Pass 1 to enable, 0 to disable. Debug output is sent to "STDERR".
blocking ( flag )
Enable or disable blocking.
A good number of the methods in Net::SSH2/libssh2 can not work in non-
blocking mode. Some of them may just forcibly enable blocking during
its execution. A few may even corrupt the SSH session or crash the
program.
The ones that can be safely called are "read" and, with some caveats,
"write". See "write" in Net::SSH2::Channel.
Don't hesitate to report any bug you found in that area!
SEE ALSO
Net::SSH2::Channel, Net::SSH2::Listener, Net::SSH2::SFTP,
Net::SSH2::File, Net::SSH2::Dir.
LibSSH2 documentation at <http://www.libssh2.org>.

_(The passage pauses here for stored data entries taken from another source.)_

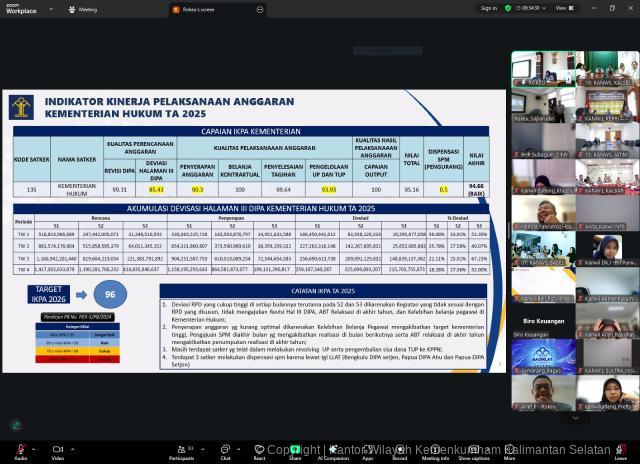This screenshot has height=464, width=640.
Task: Turn on the camera with the Video button
Action: [x=58, y=450]
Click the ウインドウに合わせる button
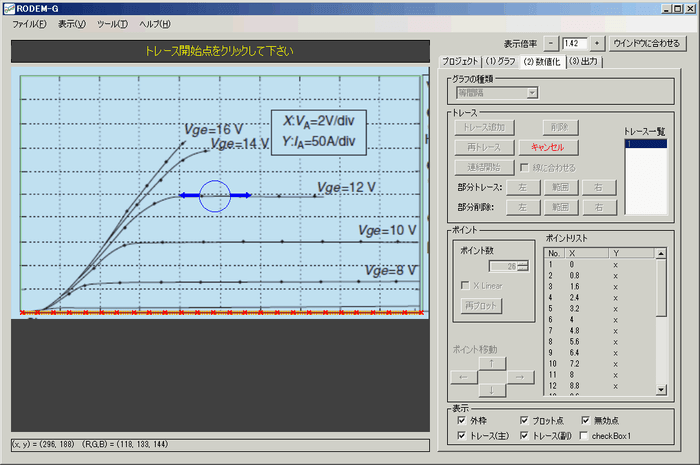 coord(647,43)
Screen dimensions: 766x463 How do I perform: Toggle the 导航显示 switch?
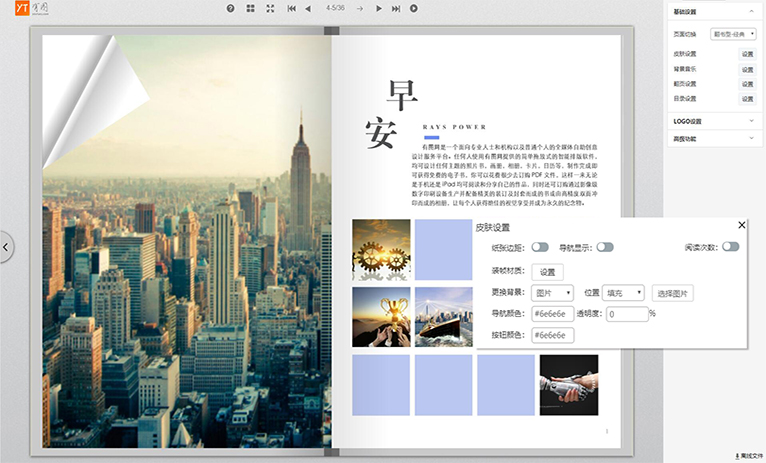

IETF Secure Shell (secsh) working group at
<http://www.ietf.org/html.charters/secsh-charter.html>.
Net::SSH::Any and Net::SFTP::Foreign integrate nicely with Net::SSH2.
Other Perl modules related to SSH you may find interesting:
Net::OpenSSH, Net::SSH::Perl, Net::OpenSSH::Parallel,
Net::OpenSSH::Compat.
COPYRIGHT AND LICENSE
Copyright (C) 2005 - 2010 by David B. Robins (dbrobins@cpan.org).
Copyright (C) 2010 - 2016 by Rafael Kitover (rkitover@cpan.org).
Copyright (C) 2011 - 2017 by Salvador FandiƱo (salva@cpan.org).
All rights reserved.
This library is free software; you can redistribute it and/or modify it
under the same terms as Perl itself, either Perl version 5.8.0 or, at
your option, any later version of Perl 5 you may have available.